Saved data entries:

<<<<

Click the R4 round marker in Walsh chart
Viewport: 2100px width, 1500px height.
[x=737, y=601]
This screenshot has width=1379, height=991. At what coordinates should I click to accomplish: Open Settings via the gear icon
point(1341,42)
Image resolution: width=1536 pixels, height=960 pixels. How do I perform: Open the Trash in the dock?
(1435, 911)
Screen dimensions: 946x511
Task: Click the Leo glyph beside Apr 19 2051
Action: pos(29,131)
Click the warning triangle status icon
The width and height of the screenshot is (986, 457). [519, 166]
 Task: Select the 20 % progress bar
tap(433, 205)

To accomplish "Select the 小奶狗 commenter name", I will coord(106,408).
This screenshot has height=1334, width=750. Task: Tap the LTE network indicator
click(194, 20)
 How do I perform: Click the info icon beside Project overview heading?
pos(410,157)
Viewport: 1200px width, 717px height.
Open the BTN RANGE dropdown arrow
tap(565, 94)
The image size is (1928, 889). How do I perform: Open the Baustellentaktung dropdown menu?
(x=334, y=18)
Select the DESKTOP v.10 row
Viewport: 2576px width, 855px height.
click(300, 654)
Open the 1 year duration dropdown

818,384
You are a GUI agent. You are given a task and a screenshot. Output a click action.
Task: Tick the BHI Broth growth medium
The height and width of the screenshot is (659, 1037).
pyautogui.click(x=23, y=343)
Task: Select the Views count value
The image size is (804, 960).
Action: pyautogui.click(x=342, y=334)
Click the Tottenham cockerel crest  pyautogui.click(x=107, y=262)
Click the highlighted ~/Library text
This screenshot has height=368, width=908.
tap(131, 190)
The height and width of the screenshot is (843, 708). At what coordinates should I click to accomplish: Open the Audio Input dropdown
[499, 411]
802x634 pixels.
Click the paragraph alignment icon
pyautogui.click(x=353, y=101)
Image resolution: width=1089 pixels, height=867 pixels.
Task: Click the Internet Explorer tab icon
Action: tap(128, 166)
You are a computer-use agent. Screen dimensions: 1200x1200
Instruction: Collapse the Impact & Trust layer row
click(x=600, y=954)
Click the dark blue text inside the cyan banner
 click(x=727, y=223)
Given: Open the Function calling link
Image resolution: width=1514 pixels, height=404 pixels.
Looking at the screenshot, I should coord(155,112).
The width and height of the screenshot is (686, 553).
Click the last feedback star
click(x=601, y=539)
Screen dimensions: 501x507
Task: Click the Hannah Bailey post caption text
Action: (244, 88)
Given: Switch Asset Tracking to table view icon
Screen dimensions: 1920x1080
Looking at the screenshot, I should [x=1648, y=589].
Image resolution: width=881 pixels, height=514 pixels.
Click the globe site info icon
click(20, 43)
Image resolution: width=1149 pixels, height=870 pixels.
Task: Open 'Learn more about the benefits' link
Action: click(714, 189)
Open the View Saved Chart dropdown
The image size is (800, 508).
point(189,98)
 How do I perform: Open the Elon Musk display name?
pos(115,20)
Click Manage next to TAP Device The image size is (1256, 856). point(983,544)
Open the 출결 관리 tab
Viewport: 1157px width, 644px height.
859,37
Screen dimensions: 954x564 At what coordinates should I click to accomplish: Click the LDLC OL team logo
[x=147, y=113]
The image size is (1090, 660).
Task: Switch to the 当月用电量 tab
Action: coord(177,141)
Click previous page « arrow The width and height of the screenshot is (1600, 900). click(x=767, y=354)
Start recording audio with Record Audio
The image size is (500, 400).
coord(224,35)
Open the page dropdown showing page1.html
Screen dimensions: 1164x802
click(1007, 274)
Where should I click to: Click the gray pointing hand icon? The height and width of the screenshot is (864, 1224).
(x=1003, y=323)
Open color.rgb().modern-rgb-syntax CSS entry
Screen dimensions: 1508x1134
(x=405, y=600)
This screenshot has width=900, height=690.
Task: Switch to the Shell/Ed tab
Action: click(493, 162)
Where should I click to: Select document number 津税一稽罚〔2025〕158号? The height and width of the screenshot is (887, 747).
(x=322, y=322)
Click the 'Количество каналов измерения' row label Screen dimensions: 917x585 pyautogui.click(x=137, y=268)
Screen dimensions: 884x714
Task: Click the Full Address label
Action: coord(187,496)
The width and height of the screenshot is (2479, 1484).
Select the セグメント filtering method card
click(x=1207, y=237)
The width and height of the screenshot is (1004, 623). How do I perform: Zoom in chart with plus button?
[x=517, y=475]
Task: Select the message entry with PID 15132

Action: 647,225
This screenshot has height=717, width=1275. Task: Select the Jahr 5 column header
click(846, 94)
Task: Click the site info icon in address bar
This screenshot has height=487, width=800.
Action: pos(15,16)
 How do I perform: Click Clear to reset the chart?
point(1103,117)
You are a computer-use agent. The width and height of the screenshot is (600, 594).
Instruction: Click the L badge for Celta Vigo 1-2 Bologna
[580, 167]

>>>>

■ **Task goal**
All lines of the entries containing the string "agent" must be shown in full.

■ **Task result**
You are a GUI agent. You are given a task and a screenshot. Output a click action.
You are a computer-use agent. Screen dimensions: 1200x1200
You are a computer-use agent. The width and height of the screenshot is (600, 594).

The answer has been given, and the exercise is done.